The Problem With Jesse

In the ‘FAMILY NOTES’ for Dec. 2007, the editor’s opening item commented on the BBC programme “Who do you think you are?” and how that programme had concentrated more on looking at how our ancestors had lived rather than attempting to trace families back to William the Conqueror. I too, have tried to put some meat onto my ancestors and describe something of their lives. My interest started with a look at a bundle of family documents which came to me following the death of my father. On my paternal grandfather's birth certificate his father's name was James but on his marriage certificate his father was Jesse. Two questions immediately came to mind. Who was Jesse and how had he come to be known as my grandfather's father?

I think I have discovered the answer to both of those question during my research but the answers only generated more questions. Such is the lot of the family researcher!

Building the railways

Contrary to a perception that families of the 18th and 19th centuries very rarely moved far from where they were born, my family appears to have been extremely mobile travelling and living in places as far apart as Bedfordshire, Essex, Cambridgeshire, Surrey, Derbyshire and probably Cumbria.

I start my journey in 1787 with 3 X Great Grandfather William Parrott, born at Leighton Buzzard in 1787 and married Mary Jackson in 1812. Their children were Joseph (1813), William (1814), Sarah (1816), 2 X great grandfather James (1818), John (1820) and Alice (Dec 1821). It seems as though Alice died in the same month at Eggington, near Bletchley. There is a Railway Museum at Eggington and railways are a continuous thread throughout my family history.
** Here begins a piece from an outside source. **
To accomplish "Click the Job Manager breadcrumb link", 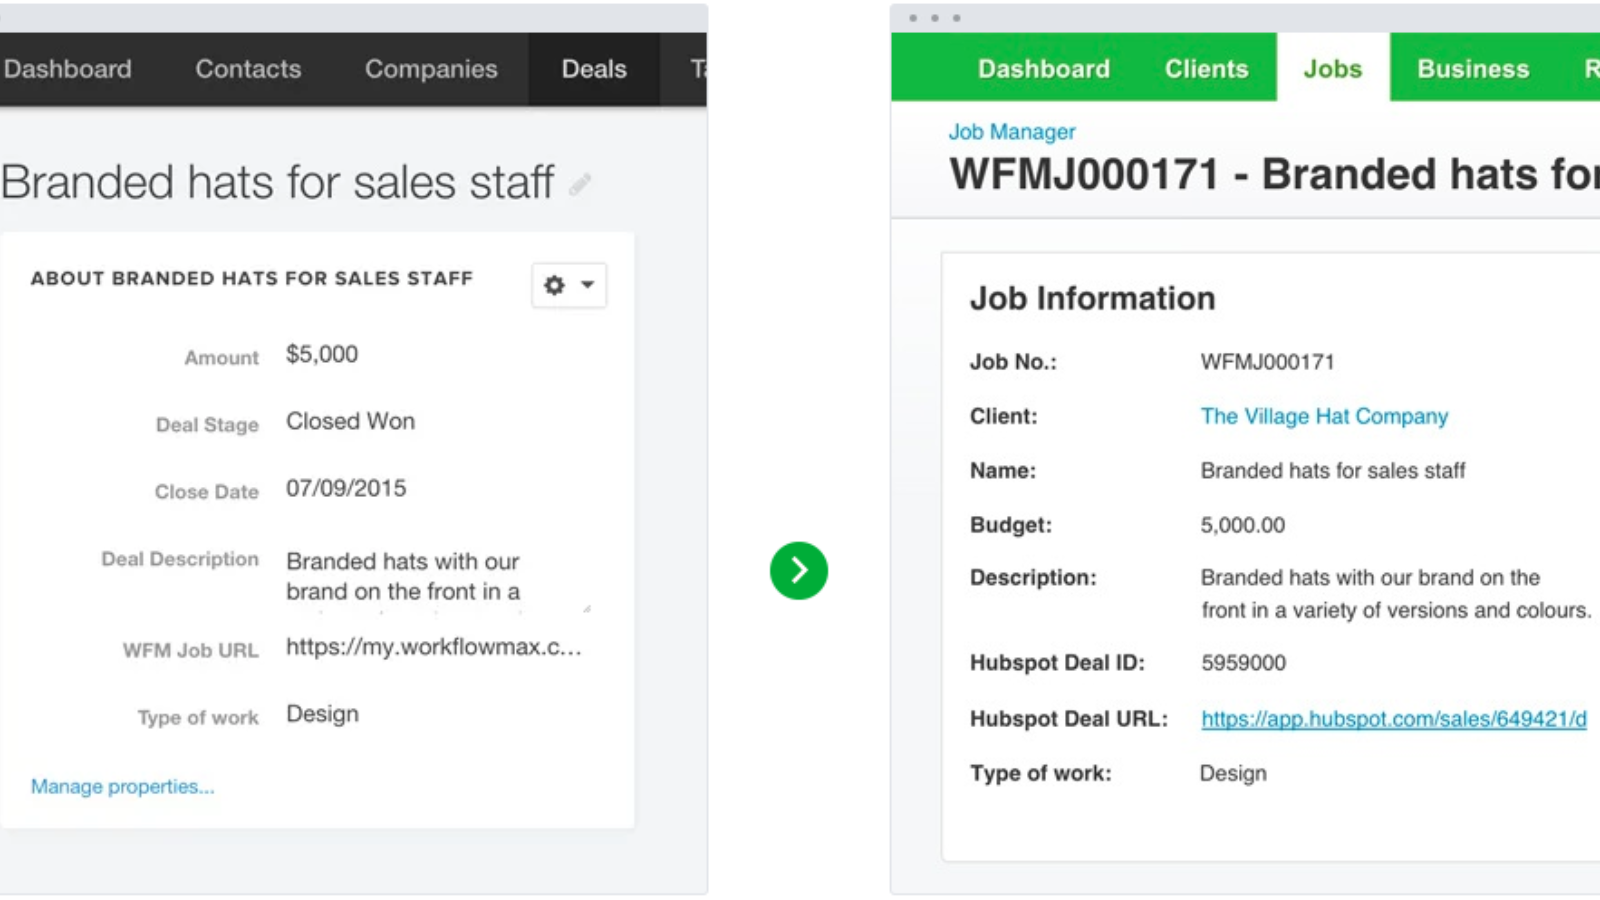I will [x=1011, y=131].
Inside Wolverton Railway workshops

2 X Great grandfather James was born in Potsgrove in the Parish of Bletchley in 1818. By 1851 James was a labourer on the railway living with his wife, Sarah, born in Romford, Essex and their children, Jesse (the mysterious Jesse) born in 1840 in Hornchurch, Essex, great grandfather James born 1842 in Baddows, Essex and Sophia born in 1847 in Bletchley, Bedfordshire.

In 1845 the Eastern Counties Railway, later to become the Great Eastern, was extended from London to Cambridge through Hertford and this may have been the railway on which 2 X great grandfather James was employed and possibly influenced the family when deciding to move to Plaistow (West Ham) later.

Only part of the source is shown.